I've done this once before, much more self-consciously, when I used insects, spiders and crabs for my 'Arthropods' series. I wallowed in the vocab of entomologists (thorax! spinneret! exoskeleton!). I love writing through words; words can really hold up a sentence and hold together a fic. 'Arthropods' is very self-conscious and threw me into a writing crisis. This is why the feedback for 'Tao of Lust' was such an eye-opener for me; it showed me that in this fic at least I seem to have pulled the scientific metaphors off successfully. Because I never know if my metaphors aren't too over-the-top or plain absurd, and I know they can be a bit stilted and self-indulgent and pressed into the service of experimenting with prose. I also know that I have quite an unusual way of using metaphor, and often unusual things are unusual because they don't go down well with readers. They may give pleasure to the author but little to the readers (because perhaps they are more about working out and producing something than about communicating something).

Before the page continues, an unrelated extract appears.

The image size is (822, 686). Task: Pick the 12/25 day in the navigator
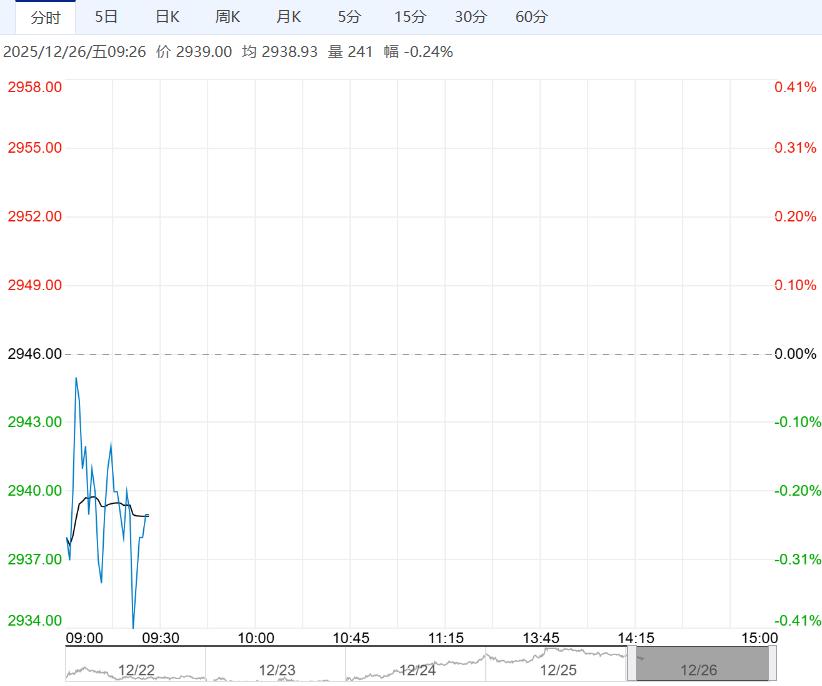[557, 669]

• Which is why the handful of comments that said they found the fic hot delighted me especially.

People weren't precise about what they found hot but they certainly didn't seem put off by the metaphors. Which I fear can sometimes happen with my writing: the prose becomes an end in itself and swoonsomeness is left by the wayside. Well, I guess that's not a bad thing; sometimes it's good to do a non-swoonsome fic but it's very nice to know that I've still got the old swoonsome in me, or at least, the old 'teh hot'.

• Then some people commented on the disjointedness of the dialogue.

This was actually something I was aware of while writing. And in a way it suited the tightrope walk experience of writing the fic. The whole fic was like taking a risk, pushing forward into the unknown, and the characters veered back and forth much as I was veering back and forth. I'm not sure I have anything more to say about it at this point but it's something I wanted to think about in the future and I need to record it here so I won't forget. I suspect it may become important for my future fic-writing. I was so happy that readers picked this up; it reinforced me in continuing to pay attention to dialogue in this way.

• And the rest is lost. I cannot remember what else people said. :-(





How 'Tao of Lust' relates to 'Lift the Burden'.
It's the feedback that made me write another fic so hot on the foot of the earlier one. Thank God I haven't deleted this second fic but it only had a handful of comments on it this morning so in a way it would have been better had I deleted that one and not the other.... (Argh, *tries very hard not to get overly maudlin*)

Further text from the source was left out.